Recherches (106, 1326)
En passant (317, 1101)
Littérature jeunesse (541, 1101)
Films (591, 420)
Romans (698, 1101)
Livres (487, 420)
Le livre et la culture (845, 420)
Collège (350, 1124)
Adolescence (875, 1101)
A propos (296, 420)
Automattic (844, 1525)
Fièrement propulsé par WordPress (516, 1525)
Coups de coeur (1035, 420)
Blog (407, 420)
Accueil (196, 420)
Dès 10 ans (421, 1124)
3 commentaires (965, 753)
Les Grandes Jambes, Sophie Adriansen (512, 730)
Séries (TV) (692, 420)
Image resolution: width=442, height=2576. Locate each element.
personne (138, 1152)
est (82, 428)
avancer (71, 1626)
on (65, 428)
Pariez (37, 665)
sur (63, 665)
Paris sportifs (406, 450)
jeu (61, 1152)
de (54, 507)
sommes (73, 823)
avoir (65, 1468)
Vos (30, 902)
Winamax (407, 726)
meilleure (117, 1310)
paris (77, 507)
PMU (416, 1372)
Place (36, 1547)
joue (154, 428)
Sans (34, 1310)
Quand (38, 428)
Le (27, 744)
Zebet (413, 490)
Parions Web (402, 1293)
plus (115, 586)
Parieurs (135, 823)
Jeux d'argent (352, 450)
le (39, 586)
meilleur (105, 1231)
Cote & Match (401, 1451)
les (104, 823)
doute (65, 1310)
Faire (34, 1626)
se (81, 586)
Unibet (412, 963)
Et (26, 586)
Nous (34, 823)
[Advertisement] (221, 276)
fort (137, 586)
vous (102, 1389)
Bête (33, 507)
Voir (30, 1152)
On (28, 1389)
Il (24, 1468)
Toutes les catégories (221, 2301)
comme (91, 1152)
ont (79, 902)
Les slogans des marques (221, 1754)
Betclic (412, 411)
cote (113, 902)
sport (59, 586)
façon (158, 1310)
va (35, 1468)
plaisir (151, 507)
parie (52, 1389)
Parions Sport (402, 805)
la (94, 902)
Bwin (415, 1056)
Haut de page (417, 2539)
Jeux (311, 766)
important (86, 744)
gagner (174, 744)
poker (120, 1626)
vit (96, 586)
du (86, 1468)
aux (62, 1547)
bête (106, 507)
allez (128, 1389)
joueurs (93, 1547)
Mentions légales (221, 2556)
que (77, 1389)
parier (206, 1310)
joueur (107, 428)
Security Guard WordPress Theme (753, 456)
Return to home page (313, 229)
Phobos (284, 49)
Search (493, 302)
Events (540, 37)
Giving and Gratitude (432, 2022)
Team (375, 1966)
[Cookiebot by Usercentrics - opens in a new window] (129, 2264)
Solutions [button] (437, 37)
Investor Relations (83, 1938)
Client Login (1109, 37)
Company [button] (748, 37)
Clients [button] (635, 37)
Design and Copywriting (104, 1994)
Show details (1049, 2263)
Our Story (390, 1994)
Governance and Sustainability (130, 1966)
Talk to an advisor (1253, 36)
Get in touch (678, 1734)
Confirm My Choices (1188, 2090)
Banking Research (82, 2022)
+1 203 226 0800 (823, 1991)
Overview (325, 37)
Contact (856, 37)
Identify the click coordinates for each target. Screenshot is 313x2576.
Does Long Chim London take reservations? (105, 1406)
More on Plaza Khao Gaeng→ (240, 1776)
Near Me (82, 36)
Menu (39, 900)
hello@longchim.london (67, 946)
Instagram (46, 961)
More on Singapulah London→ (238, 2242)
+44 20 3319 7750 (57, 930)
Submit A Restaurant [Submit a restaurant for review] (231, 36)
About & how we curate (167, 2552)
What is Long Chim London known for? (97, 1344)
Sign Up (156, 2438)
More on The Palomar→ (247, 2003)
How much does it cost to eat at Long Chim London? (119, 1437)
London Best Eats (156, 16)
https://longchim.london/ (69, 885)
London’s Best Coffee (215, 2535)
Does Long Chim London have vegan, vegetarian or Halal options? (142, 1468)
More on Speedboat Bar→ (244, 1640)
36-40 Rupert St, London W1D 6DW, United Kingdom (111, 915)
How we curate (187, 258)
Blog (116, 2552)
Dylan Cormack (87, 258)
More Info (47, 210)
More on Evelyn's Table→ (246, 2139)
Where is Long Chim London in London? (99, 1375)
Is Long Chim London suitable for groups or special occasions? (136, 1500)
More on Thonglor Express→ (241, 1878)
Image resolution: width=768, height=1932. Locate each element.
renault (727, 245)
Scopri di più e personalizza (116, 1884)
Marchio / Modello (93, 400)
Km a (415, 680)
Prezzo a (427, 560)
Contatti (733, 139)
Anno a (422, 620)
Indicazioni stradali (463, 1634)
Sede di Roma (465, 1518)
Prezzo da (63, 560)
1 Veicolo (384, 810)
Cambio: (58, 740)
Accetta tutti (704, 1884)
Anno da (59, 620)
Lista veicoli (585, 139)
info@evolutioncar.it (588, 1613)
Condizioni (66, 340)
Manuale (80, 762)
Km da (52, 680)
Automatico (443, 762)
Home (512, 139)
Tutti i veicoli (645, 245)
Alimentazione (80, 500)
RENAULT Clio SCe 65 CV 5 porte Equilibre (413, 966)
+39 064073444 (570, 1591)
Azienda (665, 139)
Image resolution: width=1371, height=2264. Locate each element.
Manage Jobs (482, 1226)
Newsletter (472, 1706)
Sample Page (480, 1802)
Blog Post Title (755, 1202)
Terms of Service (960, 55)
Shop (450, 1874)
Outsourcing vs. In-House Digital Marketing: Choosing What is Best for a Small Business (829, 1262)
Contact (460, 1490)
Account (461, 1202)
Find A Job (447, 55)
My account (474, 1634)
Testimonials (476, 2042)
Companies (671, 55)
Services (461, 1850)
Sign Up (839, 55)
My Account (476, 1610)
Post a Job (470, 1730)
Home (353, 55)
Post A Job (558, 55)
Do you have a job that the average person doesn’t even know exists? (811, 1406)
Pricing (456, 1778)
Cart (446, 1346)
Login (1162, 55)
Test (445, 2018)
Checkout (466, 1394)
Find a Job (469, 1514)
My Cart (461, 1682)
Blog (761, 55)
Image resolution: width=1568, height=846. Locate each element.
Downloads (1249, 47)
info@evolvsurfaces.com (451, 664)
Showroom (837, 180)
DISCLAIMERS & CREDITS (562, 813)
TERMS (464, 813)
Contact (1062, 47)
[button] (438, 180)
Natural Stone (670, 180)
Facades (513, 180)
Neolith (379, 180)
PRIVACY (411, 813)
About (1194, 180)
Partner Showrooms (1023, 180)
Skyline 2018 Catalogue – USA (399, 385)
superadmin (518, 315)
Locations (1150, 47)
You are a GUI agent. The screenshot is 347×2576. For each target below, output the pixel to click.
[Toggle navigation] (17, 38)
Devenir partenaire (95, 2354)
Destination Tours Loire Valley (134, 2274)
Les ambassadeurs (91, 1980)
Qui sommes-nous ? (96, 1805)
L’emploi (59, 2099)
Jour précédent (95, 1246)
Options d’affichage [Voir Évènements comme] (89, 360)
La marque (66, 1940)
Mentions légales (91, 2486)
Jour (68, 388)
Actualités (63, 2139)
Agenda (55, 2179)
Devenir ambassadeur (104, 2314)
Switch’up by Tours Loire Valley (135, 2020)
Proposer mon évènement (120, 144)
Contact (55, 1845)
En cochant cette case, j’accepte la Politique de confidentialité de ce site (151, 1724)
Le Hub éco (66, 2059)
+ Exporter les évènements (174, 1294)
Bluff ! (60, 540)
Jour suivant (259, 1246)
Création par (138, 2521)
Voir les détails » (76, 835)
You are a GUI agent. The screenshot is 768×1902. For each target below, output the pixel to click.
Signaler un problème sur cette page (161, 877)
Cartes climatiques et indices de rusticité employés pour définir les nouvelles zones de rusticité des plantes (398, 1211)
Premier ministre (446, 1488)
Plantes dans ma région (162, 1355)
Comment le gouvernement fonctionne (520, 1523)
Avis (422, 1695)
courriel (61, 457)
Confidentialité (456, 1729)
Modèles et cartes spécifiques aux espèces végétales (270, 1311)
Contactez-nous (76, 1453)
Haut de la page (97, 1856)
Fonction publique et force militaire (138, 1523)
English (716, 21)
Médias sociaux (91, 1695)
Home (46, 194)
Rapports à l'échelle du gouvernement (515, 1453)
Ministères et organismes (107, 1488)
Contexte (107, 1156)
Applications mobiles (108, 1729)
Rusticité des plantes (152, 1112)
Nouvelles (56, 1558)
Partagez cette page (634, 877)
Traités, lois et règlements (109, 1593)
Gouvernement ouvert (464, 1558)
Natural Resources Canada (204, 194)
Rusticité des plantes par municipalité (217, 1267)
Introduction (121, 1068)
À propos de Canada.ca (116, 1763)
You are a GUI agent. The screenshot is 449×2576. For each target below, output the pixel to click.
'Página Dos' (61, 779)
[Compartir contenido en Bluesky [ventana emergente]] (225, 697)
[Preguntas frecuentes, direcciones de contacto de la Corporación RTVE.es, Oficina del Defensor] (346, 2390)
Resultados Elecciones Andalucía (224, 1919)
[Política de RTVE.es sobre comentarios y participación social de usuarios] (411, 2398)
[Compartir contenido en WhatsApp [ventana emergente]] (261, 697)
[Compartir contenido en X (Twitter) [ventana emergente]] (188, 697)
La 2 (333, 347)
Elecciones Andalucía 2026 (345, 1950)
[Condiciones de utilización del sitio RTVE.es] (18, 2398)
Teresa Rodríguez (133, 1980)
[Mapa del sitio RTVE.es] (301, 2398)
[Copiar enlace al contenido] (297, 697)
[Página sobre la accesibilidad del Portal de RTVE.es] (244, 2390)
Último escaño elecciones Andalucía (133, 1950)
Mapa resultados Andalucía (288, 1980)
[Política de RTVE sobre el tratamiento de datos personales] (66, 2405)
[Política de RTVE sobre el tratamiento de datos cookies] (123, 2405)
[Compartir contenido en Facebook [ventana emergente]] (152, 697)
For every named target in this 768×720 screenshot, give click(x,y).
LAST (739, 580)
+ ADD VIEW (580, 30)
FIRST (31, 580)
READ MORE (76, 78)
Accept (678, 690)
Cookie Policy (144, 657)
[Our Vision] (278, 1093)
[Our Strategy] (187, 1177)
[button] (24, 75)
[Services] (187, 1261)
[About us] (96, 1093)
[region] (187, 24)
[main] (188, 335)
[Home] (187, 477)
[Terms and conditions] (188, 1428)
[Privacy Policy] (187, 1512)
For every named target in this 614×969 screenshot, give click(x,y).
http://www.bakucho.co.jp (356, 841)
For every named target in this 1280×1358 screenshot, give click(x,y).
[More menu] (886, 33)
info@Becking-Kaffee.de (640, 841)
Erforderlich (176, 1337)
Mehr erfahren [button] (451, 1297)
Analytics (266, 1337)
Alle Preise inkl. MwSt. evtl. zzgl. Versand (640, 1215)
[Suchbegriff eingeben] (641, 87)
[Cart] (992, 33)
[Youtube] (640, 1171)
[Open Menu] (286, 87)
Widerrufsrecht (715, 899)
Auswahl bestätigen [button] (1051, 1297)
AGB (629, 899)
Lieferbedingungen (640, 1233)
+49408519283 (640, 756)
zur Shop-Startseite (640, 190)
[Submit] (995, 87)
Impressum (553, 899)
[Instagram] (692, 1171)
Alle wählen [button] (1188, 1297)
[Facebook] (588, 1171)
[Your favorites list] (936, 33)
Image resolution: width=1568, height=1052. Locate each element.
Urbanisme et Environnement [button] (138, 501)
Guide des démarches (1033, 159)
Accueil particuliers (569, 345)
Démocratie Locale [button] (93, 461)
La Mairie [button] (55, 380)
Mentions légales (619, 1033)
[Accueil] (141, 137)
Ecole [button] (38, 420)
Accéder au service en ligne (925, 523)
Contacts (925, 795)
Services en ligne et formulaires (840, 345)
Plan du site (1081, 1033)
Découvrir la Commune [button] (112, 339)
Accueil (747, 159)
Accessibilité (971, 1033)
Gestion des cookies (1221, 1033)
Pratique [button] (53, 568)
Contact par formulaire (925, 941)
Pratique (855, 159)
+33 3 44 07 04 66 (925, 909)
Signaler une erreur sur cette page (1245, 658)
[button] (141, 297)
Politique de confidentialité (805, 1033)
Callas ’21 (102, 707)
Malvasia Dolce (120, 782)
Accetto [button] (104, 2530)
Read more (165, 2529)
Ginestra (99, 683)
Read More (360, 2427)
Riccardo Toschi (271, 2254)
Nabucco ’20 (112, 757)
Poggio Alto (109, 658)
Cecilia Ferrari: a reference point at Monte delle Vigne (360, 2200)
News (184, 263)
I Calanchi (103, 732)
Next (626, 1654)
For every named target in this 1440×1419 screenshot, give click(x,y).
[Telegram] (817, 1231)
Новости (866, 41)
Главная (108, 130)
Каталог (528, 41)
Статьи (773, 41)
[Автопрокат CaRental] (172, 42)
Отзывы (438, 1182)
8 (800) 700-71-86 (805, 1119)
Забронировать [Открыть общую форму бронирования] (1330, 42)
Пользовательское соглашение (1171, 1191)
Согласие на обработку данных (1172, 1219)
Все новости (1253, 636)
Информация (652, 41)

Task goal:
Reproduce the stretch of the listing above from the line containing "Статьи (773, 41)" through the final line of the listing, character for character.

Solution for this exercise:
Статьи (773, 41)
[Автопрокат CaRental] (172, 42)
Отзывы (438, 1182)
8 (800) 700-71-86 (805, 1119)
Забронировать [Открыть общую форму бронирования] (1330, 42)
Пользовательское соглашение (1171, 1191)
Согласие на обработку данных (1172, 1219)
Все новости (1253, 636)
Информация (652, 41)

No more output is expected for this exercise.